__PROBLEM STATEMENT__:
Of the lines below, write out exactly those from the line with "The image size is (1176, 847)." through the line with "Open the Job", both included, and skip the rest.

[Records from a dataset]
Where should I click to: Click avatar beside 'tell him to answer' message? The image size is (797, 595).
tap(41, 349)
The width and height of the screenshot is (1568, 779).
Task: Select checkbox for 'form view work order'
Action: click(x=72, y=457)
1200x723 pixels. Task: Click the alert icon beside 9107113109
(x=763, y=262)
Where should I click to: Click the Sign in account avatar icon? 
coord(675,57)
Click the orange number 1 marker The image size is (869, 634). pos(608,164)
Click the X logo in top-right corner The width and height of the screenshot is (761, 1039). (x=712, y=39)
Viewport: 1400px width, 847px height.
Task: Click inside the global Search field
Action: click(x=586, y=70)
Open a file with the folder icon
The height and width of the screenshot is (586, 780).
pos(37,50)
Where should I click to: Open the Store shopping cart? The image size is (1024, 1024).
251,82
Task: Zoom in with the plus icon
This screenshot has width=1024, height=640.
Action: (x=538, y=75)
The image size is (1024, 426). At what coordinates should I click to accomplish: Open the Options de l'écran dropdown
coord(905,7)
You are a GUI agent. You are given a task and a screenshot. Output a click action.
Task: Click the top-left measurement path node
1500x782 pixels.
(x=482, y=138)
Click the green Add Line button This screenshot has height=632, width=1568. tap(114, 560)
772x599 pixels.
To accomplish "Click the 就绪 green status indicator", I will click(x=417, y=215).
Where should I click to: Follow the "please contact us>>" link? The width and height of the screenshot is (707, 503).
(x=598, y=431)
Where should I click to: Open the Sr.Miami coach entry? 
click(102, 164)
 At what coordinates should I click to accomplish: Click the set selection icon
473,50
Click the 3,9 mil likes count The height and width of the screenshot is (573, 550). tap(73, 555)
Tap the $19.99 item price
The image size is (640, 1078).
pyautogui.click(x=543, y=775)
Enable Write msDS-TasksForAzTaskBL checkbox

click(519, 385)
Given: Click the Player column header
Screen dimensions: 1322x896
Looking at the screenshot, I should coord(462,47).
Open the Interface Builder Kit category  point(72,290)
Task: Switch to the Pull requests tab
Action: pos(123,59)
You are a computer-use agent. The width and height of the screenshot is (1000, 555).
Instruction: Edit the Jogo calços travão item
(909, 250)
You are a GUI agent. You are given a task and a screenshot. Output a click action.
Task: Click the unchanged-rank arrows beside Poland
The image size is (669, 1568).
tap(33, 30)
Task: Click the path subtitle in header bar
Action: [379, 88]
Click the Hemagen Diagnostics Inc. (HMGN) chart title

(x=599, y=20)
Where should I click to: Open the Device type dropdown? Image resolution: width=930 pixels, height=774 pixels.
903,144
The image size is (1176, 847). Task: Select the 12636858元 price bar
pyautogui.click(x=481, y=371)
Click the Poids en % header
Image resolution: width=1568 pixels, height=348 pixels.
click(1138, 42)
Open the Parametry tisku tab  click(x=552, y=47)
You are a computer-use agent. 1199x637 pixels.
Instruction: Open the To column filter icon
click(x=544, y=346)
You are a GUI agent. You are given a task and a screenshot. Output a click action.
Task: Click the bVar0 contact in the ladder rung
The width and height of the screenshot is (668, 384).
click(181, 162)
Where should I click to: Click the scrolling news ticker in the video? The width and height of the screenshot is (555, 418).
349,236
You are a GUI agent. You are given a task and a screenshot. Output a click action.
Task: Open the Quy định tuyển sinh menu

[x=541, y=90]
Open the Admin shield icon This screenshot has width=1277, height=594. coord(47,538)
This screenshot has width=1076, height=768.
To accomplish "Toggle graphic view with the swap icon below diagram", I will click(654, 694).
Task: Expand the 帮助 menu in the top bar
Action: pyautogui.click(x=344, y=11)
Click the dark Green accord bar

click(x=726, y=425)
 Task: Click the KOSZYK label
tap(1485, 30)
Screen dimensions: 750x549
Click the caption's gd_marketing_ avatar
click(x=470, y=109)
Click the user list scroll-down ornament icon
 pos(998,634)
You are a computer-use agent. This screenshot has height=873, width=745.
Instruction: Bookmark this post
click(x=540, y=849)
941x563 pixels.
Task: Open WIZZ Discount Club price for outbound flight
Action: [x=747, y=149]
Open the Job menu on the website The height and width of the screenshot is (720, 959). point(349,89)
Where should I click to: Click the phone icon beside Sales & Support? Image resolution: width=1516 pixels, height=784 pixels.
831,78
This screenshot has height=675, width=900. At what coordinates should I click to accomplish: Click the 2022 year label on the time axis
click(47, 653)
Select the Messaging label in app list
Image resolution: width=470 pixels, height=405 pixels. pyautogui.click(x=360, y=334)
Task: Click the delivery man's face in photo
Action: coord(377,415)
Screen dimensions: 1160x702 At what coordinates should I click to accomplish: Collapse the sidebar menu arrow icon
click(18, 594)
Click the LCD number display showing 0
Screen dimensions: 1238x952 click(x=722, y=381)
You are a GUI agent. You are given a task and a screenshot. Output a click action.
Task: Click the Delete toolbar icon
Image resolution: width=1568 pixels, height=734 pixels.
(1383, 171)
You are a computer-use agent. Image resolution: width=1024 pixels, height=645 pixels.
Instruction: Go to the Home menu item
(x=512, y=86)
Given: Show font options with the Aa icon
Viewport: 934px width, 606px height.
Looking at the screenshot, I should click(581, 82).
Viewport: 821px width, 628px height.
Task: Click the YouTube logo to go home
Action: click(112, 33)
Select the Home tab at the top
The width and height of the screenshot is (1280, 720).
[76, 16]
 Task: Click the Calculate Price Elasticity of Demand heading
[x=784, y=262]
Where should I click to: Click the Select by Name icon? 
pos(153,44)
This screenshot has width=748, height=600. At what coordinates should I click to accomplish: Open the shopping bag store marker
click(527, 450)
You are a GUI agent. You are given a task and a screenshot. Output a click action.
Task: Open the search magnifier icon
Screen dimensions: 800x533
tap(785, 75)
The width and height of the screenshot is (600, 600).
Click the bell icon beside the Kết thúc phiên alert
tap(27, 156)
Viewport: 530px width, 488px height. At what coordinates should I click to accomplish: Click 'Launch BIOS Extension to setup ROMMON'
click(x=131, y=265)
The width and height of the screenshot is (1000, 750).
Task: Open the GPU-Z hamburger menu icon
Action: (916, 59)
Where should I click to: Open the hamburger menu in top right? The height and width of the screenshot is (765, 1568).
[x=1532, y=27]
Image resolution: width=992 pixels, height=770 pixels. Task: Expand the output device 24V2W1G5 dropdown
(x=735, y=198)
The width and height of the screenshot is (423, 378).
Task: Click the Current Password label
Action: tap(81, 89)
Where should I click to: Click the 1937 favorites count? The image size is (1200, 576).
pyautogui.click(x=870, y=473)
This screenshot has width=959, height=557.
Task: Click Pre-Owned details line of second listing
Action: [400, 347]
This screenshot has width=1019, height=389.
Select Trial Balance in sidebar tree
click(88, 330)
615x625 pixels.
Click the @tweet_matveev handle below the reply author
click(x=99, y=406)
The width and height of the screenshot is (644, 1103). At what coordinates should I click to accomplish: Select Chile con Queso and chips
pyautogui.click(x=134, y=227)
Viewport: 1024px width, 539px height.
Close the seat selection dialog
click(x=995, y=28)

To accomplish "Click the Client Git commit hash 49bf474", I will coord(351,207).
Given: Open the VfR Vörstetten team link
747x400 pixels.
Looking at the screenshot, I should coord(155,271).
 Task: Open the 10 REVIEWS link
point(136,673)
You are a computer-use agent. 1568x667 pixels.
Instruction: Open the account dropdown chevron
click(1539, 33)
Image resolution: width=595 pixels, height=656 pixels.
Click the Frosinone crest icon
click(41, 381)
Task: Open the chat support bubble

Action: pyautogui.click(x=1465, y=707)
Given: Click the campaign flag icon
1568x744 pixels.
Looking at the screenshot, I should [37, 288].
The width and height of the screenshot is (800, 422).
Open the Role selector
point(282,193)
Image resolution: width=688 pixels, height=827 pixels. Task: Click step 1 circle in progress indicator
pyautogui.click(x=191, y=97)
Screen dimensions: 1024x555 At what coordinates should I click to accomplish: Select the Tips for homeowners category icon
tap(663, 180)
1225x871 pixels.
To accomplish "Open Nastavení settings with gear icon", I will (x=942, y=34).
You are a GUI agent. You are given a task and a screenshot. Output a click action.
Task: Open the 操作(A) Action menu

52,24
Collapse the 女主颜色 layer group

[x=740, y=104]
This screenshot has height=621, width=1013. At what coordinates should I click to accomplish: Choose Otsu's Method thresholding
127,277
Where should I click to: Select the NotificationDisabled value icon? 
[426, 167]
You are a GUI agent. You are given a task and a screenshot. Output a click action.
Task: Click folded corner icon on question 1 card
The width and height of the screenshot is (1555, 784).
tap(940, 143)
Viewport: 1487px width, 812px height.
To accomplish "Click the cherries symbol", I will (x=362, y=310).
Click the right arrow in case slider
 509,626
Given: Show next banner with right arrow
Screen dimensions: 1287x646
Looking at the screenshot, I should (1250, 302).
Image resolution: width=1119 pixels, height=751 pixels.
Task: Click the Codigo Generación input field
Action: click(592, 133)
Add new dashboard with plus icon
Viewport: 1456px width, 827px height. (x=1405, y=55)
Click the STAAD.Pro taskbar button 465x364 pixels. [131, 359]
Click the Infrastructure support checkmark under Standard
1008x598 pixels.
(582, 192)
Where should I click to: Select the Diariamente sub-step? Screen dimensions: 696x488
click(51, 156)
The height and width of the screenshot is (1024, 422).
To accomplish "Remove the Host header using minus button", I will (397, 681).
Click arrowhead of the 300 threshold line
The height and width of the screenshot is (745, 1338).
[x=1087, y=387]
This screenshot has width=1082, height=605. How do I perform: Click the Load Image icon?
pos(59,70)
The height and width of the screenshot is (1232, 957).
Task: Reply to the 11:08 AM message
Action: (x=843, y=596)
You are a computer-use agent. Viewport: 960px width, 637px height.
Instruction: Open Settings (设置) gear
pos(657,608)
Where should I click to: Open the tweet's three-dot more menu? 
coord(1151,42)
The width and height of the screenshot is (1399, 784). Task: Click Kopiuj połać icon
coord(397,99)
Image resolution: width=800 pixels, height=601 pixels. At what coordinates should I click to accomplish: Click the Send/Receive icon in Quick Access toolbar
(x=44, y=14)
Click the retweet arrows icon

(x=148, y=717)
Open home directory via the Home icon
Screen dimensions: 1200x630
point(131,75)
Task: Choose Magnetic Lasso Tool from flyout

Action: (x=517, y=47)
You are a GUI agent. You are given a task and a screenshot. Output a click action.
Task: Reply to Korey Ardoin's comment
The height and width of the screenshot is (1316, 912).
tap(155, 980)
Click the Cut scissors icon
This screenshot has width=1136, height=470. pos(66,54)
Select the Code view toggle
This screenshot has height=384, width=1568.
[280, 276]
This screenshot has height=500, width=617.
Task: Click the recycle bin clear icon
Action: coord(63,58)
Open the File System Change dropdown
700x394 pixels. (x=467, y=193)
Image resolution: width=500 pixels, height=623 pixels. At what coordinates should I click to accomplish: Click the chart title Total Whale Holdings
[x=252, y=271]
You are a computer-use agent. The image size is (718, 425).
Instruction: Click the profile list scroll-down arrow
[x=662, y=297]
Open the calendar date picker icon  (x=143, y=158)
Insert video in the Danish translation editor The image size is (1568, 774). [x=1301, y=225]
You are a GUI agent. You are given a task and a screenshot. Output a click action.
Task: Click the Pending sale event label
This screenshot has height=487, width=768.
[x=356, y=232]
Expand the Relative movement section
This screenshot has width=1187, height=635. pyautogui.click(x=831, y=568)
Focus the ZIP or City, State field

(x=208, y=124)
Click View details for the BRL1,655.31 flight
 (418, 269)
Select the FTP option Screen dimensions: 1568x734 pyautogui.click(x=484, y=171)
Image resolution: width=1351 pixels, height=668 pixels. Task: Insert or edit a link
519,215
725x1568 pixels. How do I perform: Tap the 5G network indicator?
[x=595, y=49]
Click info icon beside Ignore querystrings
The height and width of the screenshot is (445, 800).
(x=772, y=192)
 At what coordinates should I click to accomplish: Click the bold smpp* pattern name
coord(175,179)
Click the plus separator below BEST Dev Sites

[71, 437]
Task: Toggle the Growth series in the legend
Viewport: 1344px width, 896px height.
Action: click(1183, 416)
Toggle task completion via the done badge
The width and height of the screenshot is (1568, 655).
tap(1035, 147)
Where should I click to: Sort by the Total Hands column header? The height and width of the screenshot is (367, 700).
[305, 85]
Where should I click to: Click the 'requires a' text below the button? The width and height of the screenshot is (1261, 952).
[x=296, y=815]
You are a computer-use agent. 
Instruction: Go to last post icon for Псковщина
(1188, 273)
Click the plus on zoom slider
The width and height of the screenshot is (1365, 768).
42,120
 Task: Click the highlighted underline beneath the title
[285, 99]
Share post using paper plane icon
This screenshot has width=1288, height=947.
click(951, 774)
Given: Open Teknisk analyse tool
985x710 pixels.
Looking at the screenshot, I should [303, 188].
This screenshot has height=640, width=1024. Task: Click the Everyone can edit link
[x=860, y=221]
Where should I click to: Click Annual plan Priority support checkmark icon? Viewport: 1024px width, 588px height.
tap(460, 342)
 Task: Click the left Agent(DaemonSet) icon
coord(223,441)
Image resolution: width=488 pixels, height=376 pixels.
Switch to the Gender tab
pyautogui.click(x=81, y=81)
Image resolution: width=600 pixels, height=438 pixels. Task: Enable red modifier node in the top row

__ANSWER FOR THE TASK__:
The image size is (1176, 847). Task: Select the 12636858元 price bar
pyautogui.click(x=481, y=371)
Click the Poids en % header
Image resolution: width=1568 pixels, height=348 pixels.
click(1138, 42)
Open the Parametry tisku tab  click(x=552, y=47)
You are a computer-use agent. 1199x637 pixels.
Instruction: Open the To column filter icon
click(x=544, y=346)
You are a GUI agent. You are given a task and a screenshot. Output a click action.
Task: Click the bVar0 contact in the ladder rung
The width and height of the screenshot is (668, 384).
click(181, 162)
Where should I click to: Click the scrolling news ticker in the video? The width and height of the screenshot is (555, 418).
349,236
You are a GUI agent. You are given a task and a screenshot. Output a click action.
Task: Open the Quy định tuyển sinh menu

[x=541, y=90]
Open the Admin shield icon This screenshot has width=1277, height=594. coord(47,538)
This screenshot has width=1076, height=768.
To accomplish "Toggle graphic view with the swap icon below diagram", I will click(654, 694).
Task: Expand the 帮助 menu in the top bar
Action: pyautogui.click(x=344, y=11)
Click the dark Green accord bar

click(x=726, y=425)
 Task: Click the KOSZYK label
tap(1485, 30)
Screen dimensions: 750x549
Click the caption's gd_marketing_ avatar
click(x=470, y=109)
Click the user list scroll-down ornament icon
 pos(998,634)
You are a computer-use agent. This screenshot has height=873, width=745.
Instruction: Bookmark this post
click(x=540, y=849)
941x563 pixels.
Task: Open WIZZ Discount Club price for outbound flight
Action: [x=747, y=149]
Open the Job menu on the website The height and width of the screenshot is (720, 959). point(349,89)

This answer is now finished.